Maya: Yeah, because I feel like we've been tricked with all the flashbacks so that it’s like, “oh, maybe we do know about this person,” but it's in these specific dramatic scenarios. I have no idea what their motives are and that's what I actually want to know about, you know — why are they doing this?

Tia: Maya, I completely agree, but also if we go much further, the recording will be too large, so I think that we should leave on this question. It’s a helpful one. Thank you so much for sharing your intelligence with me! Enjoy the finale.

Photo by Eddy Chen/HBO

Thank you for joining No Outlet for this two-part edition all about Season 2 of Euphoria. You can find Part I, an essay on the rhetoric of images and looking, over here. I am looking forward to no longer thinking too much about this silly little show soon… but before that day comes, please feel free to sound off on the finale in the post comments.


What’s New:

  • Reading: Still working on Adriana Cavarero’s Inclinations, Alexis Pauline Gumbs’ Undrowned, and Claire-Louise Bennett’s Pond. I’ve mostly been focussed on trying to read more articles about the invasion of Ukraine to understand what is happening, the various systems of power in play, and the needs of the ordinary people at risk. It feels strange and unsettling to be reading or writing about other things, like all of this, to be honest.

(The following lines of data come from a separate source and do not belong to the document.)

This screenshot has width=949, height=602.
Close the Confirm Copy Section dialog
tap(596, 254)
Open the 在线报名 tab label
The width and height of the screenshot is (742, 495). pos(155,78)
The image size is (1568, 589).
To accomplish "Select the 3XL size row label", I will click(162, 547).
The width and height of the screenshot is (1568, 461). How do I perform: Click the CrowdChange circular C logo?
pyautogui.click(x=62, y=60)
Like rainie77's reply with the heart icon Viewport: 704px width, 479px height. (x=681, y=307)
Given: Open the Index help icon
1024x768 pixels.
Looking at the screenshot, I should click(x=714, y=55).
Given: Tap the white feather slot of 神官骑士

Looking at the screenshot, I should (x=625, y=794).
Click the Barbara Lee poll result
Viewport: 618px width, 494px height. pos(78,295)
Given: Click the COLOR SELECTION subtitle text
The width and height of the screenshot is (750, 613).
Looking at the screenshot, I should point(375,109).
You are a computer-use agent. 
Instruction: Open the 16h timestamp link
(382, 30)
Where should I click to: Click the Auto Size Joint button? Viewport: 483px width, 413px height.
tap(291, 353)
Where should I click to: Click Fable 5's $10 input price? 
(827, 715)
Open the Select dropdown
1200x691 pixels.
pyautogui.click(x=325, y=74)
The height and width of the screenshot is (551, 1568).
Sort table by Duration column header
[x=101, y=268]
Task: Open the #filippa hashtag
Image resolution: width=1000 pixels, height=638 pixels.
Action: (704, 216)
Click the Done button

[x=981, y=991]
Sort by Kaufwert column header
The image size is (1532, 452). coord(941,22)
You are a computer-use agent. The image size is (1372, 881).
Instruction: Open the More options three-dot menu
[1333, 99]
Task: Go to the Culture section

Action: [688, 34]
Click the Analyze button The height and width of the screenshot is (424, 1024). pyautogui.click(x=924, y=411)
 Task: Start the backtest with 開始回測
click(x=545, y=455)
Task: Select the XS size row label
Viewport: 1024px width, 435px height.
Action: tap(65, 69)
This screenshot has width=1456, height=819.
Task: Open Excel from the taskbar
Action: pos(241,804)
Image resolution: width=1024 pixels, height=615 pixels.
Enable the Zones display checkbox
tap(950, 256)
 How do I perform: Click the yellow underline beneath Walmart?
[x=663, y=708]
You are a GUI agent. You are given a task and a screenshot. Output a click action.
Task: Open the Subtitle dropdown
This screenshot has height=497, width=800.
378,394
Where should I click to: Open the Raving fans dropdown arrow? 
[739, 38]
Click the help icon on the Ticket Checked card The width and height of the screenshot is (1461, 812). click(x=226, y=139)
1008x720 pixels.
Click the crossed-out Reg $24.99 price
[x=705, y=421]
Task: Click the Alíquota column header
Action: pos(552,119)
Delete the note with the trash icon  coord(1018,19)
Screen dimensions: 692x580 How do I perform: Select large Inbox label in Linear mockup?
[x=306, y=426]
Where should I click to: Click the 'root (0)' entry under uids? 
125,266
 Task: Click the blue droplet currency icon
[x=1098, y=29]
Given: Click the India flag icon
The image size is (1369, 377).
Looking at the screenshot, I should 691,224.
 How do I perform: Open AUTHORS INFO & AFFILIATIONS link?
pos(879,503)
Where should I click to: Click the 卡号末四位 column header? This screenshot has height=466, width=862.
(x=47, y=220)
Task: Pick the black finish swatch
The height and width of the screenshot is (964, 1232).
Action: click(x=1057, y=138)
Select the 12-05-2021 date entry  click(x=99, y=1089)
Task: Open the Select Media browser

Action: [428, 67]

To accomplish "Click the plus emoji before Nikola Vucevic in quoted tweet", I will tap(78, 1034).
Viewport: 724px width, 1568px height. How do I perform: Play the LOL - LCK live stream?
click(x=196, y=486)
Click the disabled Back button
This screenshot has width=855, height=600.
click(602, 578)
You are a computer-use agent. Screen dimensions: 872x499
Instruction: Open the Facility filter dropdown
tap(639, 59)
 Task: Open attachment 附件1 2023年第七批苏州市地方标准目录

  • Watching: I finished the final season of PEN15, which was okay. Sometimes that show is too much — it’s so honest — and sometimes it’s really wonderful. Not much to say about it, really, other than that the Wiccan and theatre episodes from last season were probably the apex of the series as a whole.

  • Listening: Alyssa Gengos’ brand new album Mechanical Sweetness! I met Alyssa two or three times in New York through mutual friends, and I’ve been so excited to see her music career take shape. “Gothenburg English” was my favourite song of 2021, and the album as a whole is unsurprisingly wonderful, new-wavey, contemplative, indie rock greatness.